Luiz Carlos Bordoni (*)
Ary Barroso estaria chorando hoje. Não apenas pelas vidas perdidas e pelos prejuízos materiais que atingiram sua Ubá, mas pela dor silenciosa de ver o seu torrão natal quase submerso — e pela indiferença de uma memória curta que a mídia insiste em cultivar.
Ary nasceu em Ubá, Minas Gerais, em 1903. Viveu pouco tempo ali — ainda menino, seguiu com a família para o Rio de Janeiro —, mas nunca deixou de carregar Ubá na alma. O Brasil que ele compôs tinha cheiro de interior, tinha cor de montanha, tinha a grandeza simples das cidades que formam o caráter de um país.
Quando escreveu “Aquarela do Brasil”, ele não pintou apenas um samba-exaltação. Pintou uma identidade. Projetou o Brasil no mundo. A canção atravessou oceanos, foi parar em Hollywood, ganhou indicação ao Oscar e se transformou numa das músicas brasileiras mais executadas internacionalmente. Poucos artistas conseguiram tamanho feito.
Ary também eternizou “Na Baixa do Sapateiro”, mostrou o vigor do rádio nas décadas de 1930 e 1940, foi locutor, comentarista esportivo, jurado exigente, personalidade intensa. Amava o Brasil com paixão — às vezes com exagero, sempre com verdade.
E hoje, quando Ubá sofre com as águas, parece faltar essa memória cultural. Falta lembrar que ali nasceu um dos maiores compositores da história do país. Falta dizer que aquela cidade que luta contra enchentes é a mesma que deu ao mundo uma obra que ajudou a consolidar a imagem do Brasil moderno.
Talvez a imprensa não tenha feito a ligação por desconhecimento histórico. Talvez porque a pressa das redações já não permita o resgate simbólico. Mas é justamente nesses momentos que a cultura deve ser convocada — não como ornamento, mas como raiz.
Ary foi premiado no rádio, homenageado por entidades culturais, reconhecido internacionalmente. Mas o maior prêmio que recebeu foi ter transformado o Brasil em melodia. Ele fez do país uma canção.

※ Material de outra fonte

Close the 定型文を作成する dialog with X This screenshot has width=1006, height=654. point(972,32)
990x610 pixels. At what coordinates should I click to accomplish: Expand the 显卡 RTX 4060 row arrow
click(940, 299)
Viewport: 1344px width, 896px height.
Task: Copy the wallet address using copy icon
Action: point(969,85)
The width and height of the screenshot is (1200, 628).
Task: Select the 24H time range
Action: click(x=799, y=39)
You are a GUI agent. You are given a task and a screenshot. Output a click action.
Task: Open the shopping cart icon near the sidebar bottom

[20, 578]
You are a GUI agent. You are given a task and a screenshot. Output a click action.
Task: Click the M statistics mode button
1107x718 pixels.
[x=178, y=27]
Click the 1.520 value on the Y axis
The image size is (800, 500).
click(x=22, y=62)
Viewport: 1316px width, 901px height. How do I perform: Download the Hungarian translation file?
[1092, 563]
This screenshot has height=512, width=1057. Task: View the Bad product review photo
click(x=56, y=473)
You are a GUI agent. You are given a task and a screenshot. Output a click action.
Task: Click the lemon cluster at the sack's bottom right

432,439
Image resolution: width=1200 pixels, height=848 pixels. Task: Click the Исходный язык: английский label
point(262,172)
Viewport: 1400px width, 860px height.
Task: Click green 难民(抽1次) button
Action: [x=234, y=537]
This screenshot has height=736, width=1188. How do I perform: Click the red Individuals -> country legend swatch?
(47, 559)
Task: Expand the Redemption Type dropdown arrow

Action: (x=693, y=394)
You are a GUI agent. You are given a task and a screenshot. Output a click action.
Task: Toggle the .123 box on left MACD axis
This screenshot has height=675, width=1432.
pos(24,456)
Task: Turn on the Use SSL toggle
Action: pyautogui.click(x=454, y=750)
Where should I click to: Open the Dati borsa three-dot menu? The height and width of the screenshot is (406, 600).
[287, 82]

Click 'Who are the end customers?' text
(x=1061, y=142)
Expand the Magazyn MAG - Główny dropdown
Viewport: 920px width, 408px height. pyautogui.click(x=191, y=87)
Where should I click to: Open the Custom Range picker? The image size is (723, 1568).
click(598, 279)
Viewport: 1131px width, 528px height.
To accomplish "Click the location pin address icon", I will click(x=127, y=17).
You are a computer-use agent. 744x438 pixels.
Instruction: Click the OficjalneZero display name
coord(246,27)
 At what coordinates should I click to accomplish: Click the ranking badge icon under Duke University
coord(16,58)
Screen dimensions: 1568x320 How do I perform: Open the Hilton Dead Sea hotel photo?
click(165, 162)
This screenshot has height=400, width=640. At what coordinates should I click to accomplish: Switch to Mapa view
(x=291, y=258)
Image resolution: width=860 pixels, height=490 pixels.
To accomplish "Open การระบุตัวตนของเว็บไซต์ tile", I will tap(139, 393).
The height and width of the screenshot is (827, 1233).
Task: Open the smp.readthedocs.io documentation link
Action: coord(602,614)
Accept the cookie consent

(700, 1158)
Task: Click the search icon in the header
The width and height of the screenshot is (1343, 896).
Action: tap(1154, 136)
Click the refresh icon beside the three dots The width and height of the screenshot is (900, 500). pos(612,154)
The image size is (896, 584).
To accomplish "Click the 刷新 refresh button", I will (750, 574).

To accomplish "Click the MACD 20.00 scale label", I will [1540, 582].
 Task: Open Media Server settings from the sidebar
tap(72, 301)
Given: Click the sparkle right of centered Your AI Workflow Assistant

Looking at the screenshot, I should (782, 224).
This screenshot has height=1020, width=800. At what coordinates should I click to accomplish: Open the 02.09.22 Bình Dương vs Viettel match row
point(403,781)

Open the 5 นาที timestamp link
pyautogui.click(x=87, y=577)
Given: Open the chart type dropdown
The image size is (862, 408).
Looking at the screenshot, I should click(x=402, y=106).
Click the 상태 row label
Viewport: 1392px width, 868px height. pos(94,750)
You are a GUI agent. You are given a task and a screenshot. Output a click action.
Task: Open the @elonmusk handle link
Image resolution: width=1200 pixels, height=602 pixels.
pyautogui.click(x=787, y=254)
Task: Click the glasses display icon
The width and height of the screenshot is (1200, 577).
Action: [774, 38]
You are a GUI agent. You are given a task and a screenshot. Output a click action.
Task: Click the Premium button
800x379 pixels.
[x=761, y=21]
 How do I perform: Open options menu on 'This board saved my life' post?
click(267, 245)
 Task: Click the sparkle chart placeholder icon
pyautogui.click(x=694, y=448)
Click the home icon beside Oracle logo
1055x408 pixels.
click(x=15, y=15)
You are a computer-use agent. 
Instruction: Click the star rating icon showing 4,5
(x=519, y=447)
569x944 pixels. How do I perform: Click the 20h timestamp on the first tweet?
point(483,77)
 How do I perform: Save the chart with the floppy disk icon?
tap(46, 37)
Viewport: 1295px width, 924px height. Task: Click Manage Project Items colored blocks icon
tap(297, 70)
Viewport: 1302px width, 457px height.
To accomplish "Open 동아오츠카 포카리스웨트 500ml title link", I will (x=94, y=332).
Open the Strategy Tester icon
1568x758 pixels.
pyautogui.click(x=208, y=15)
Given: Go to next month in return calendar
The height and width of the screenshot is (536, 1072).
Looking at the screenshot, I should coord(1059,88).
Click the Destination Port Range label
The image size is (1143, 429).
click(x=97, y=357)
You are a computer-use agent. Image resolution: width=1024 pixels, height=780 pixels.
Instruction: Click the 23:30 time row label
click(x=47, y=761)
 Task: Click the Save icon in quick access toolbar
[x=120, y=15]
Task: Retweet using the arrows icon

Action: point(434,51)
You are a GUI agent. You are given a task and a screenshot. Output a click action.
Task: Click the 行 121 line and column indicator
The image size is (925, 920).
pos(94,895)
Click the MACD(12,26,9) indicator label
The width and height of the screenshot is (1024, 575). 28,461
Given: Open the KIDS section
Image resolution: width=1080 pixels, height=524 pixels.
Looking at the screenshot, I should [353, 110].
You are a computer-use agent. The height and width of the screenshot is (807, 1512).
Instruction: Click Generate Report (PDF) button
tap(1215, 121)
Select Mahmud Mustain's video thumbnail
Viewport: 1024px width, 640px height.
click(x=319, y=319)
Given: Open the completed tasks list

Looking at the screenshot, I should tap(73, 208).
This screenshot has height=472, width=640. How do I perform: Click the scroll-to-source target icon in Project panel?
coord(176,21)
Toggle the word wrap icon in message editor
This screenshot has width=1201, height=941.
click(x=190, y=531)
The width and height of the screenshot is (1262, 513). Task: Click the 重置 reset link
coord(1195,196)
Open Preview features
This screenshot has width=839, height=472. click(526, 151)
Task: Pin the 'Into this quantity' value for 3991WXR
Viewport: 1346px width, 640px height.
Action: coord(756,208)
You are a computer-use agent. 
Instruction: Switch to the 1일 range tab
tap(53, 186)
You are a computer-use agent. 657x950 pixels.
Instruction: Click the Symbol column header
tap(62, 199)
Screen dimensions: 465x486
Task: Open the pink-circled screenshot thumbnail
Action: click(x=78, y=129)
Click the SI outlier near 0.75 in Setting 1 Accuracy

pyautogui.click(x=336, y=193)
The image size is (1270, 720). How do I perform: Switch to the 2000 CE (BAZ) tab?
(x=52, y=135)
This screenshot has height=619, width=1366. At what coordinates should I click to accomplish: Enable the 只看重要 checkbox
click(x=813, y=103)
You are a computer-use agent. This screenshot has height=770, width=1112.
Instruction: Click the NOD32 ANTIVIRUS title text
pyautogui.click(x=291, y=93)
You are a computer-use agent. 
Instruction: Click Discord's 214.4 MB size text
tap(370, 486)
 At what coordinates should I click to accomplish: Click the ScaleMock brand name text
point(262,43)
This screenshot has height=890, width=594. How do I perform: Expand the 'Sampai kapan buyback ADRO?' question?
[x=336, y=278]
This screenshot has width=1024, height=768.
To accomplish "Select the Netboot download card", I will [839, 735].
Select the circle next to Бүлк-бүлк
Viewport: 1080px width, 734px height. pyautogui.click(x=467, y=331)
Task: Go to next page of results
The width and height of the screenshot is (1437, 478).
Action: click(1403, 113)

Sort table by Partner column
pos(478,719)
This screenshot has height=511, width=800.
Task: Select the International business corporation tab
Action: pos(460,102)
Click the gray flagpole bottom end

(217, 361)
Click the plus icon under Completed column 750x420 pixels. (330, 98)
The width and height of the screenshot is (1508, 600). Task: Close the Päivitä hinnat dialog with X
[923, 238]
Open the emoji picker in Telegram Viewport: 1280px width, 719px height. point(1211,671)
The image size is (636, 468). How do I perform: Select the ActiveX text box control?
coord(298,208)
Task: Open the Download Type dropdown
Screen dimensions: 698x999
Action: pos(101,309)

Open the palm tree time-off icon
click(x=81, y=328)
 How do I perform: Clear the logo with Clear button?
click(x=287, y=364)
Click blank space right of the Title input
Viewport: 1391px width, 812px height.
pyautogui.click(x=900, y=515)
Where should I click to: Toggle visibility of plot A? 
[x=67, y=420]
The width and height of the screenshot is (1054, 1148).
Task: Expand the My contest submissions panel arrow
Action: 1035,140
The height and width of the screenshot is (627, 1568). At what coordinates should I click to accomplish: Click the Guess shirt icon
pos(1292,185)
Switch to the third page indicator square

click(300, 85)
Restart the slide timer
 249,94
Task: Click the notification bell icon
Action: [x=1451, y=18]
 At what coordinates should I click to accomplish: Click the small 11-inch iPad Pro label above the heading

Se estivesse vivo, certamente estaria mobilizando artistas, promovendo campanhas, usando sua voz potente para ajudar Ubá a se reerguer. Porque quem ama o torrão natal não esquece.
E nós? Também não deveríamos esquecer. Hoje, ao falar de Ubá, é preciso falar de Ary Barroso. Porque cidades não são apenas prédios e ruas — são memória, cultura e identidade. E, quando a água baixa, é isso que permanece.